This summer, the Lake County Board adopted the 2018 series of International Code Council codes, which took effect for unincorporated areas of the county on July 27. The adoption implements the International Residential Code, which requires the installation of fire sprinklers in all new one- and two-family homes. As part of the code adoptions, the minimum threshold for commercial buildings to be protected with fire sprinklers was also lowered to 5,000 square feet. Prior to this, the threshold for commercial buildings varied throughout the county.
Fire officials throughout Lake County and members of the Northern Illinois Fire Inspectors Association (NIFIA) worked with Lake County Building & Zoning for two years to achieve this adoption. Wauconda Fire District Fire Marshal Mike DaValle, also president of NIFIA, explained that time was the main challenge in adopting the codes. “It took us two election cycles,” he said. “We would present something to Lake County Building & Zoning but then they would have to bring it to each of the various members of the Lake County Board to review and gather their input. That process added further delay.”
The codes will cover 23 unincorporated areas of the county. DaValle explained the driver of the code adoptions was to keep residents and the firefighters safer from fire.

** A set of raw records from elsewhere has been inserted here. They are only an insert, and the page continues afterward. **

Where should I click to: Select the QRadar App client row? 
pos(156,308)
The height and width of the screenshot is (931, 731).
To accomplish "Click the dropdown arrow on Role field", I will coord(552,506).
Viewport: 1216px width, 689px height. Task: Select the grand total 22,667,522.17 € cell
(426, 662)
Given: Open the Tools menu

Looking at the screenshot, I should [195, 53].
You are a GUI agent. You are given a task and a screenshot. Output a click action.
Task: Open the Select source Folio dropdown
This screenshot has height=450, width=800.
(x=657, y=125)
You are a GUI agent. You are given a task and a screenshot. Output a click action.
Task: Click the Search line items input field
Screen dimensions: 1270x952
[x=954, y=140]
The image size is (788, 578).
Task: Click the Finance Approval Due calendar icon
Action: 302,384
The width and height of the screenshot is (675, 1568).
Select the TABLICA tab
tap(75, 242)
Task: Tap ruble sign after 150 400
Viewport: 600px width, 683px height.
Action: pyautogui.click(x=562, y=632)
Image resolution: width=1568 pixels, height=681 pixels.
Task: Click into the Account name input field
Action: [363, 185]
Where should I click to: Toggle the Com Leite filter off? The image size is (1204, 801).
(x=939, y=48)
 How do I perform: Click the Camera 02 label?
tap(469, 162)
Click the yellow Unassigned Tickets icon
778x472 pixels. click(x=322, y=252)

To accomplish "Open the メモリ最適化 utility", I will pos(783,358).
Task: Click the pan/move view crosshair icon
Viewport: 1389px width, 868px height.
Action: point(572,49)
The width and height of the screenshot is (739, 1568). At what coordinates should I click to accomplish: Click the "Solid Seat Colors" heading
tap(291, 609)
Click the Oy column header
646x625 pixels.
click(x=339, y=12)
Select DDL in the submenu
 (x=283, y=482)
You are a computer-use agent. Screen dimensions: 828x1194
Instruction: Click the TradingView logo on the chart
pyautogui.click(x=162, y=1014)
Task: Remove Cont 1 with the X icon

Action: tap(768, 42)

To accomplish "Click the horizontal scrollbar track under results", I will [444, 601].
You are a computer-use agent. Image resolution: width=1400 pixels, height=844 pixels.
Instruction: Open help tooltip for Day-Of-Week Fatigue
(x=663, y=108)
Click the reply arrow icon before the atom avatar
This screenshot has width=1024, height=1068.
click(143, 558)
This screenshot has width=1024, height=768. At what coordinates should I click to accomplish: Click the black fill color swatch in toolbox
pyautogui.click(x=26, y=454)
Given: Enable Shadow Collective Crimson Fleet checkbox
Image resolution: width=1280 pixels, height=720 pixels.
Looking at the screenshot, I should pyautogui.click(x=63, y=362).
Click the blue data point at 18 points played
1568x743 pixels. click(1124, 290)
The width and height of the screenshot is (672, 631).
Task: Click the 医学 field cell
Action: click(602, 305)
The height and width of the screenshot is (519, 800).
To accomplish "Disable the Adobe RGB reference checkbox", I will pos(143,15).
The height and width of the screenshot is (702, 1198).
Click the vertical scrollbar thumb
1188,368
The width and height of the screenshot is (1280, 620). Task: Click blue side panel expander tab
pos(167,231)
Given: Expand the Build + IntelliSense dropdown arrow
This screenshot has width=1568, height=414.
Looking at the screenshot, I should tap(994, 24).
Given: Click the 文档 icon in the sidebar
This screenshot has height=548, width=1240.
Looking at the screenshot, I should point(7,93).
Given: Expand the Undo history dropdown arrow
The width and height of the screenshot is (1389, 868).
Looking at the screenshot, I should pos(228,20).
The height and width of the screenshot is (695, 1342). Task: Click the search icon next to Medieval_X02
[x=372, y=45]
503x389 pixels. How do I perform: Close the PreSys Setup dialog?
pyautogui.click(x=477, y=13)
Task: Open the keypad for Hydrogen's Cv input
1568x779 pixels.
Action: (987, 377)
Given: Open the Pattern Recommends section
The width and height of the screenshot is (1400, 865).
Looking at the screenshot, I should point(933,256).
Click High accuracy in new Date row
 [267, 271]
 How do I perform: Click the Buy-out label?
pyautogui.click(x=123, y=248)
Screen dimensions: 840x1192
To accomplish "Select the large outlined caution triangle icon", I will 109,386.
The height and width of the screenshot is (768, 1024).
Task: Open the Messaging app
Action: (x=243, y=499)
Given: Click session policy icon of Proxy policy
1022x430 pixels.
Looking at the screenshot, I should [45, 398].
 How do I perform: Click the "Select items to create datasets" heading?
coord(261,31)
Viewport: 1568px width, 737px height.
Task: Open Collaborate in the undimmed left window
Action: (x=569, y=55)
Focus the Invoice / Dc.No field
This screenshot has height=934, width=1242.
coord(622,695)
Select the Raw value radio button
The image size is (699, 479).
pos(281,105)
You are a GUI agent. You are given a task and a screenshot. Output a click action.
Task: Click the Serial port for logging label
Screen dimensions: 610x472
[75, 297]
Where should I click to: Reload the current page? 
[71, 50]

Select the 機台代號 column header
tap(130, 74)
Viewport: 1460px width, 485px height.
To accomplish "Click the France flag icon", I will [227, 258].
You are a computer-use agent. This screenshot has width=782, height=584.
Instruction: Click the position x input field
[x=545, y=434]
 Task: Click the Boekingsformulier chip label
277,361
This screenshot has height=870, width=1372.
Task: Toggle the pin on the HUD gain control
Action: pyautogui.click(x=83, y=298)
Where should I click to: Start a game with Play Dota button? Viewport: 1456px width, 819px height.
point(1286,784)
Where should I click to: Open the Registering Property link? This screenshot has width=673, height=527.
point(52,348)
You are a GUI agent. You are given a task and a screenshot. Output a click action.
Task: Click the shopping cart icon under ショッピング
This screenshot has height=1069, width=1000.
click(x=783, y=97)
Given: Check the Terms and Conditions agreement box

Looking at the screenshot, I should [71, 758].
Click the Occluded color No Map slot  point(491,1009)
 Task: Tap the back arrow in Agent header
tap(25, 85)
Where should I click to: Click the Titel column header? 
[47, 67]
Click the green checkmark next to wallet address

“(These codes) make sure everyone is safe and that we’re all on the same page,” DaValle said. “When it relates to residential fire sprinklers, for the longest time we would struggle because some fire districts had not adopted them in unincorporated areas, and some had challenges with adopting them. Sometimes, something would slip through. We might not have seen a code, a permit list, or that a home was supposed to be built and needed a fire sprinkler system. Now, everything is standardized. It doesn’t matter if it is one house standing on its own or a whole new neighborhood. It’s all going to be the same, and it’s all going to be as safe as possible.”